Lluis Martinez
Lluis Martinez

Reputation: 1973

Compute percentage for bigdecimals

I haven't found any native method to do this, so I created my own in a helper class:

public static BigDecimal percentage(BigDecimal base, BigDecimal pct){
    return base.multiply(pct).divide(new BigDecimal(100));
}

But I don't quite like it, I wonder if the API has something similar. The Number class (ancestor of BigDecimal) would be a nice place.

Upvotes: 35

Views: 79972

Answers (5)

Hooman
Hooman

Reputation: 134

You can also use UNNECESSARY rounding mode and scale of 2, if your number is an integer.

It would be like this:

// rate == 0.10
BigDecimal rate = BigDecimal.TEN
        .divide(BigDecimal.valueOf(100), 2, RoundingMode.UNNECESSARY);

This way you can also avoid facing warnings like:

BigDecimal.divide()' called without a rounding mode argument

without needing to suppress them.

Upvotes: 1

trashgod
trashgod

Reputation: 205865

See also DecimalFormat. You can use the parent's factory method NumberFormat.getPercentInstance() as shown here, here, et al.

Upvotes: 5

user85421
user85421

Reputation: 29700

I don't think there is an API for that (I never needed it).
Your solution seams good to me, maybe you just add the constant ONE_HUNDRED:

public static final BigDecimal ONE_HUNDRED = new BigDecimal(100);

public static BigDecimal percentage(BigDecimal base, BigDecimal pct){
    return base.multiply(pct).divide(ONE_HUNDRED);
}

probably not that much gain, only if called very often

eventually put it in some Util class...

Upvotes: 34

Valentyn Danylchuk
Valentyn Danylchuk

Reputation: 467

You may want to implement the division by 100 using BigDecimal.scaleByPowerOfTen(-2).

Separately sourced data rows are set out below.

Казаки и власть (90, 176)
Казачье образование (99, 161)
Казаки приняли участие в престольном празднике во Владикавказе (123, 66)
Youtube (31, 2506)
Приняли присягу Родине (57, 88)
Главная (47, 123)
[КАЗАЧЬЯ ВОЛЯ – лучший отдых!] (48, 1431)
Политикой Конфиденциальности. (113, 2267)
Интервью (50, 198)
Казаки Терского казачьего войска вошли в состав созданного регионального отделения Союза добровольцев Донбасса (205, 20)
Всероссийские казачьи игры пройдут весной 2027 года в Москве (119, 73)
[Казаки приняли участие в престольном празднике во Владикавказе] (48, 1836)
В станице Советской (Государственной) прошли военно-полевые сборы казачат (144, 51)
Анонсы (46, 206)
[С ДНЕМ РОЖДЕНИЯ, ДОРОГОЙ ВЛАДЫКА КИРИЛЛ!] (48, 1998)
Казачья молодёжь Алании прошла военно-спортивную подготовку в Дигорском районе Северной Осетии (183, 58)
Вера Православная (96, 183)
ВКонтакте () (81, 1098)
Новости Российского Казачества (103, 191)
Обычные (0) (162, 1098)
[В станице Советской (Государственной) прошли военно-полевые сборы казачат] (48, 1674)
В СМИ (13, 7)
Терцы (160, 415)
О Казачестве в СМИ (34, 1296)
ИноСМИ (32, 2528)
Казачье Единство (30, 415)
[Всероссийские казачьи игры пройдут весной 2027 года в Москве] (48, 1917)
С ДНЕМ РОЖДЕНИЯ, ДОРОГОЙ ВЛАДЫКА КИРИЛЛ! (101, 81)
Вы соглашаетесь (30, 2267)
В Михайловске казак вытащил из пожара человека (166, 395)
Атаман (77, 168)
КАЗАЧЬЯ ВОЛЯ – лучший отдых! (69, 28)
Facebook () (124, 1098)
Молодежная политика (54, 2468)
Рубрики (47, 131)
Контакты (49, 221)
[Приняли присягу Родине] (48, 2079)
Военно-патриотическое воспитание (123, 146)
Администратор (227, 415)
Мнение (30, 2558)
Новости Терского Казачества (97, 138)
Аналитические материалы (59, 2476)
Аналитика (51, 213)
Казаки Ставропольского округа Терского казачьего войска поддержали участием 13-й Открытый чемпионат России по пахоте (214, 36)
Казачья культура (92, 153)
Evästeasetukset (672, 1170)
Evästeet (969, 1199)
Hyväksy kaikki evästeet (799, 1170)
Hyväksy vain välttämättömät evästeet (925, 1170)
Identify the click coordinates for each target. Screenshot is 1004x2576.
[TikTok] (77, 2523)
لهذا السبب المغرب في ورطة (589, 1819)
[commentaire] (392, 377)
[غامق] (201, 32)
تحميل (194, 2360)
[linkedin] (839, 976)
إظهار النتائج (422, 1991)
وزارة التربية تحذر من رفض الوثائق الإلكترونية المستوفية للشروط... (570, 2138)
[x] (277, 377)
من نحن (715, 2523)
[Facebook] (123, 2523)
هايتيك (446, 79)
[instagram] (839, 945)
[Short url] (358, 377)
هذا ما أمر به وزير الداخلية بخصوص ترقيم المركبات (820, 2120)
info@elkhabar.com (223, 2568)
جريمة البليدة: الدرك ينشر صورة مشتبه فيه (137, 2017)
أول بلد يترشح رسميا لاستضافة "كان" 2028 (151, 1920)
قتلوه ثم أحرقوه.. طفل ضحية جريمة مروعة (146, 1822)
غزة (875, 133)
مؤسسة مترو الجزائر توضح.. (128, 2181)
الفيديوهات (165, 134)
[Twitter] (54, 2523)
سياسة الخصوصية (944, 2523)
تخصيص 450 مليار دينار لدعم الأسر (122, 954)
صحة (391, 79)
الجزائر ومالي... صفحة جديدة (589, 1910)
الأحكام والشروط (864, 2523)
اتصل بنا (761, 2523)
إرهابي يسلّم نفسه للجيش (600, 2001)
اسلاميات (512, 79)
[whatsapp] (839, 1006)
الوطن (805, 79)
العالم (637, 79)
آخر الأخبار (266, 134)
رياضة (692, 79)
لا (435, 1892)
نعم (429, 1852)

It adds up if you do it a million times. It is much faster in my experience.

There is also a similar method BigDecimal.movePointLeft(2) - see the other thread for details and decide which one works better for you.

Upvotes: 15

Michael Borgwardt
Michael Borgwardt

Reputation: 346397

Feel free to subclass BigDecimal and add that method. Beyond that, what do you expect? You know where to find the API and confirm that the class you would like to have that method doesn't. Personally, I'd say the functionality is so trivial that there wouldn't be much of a point in having it in the standard API.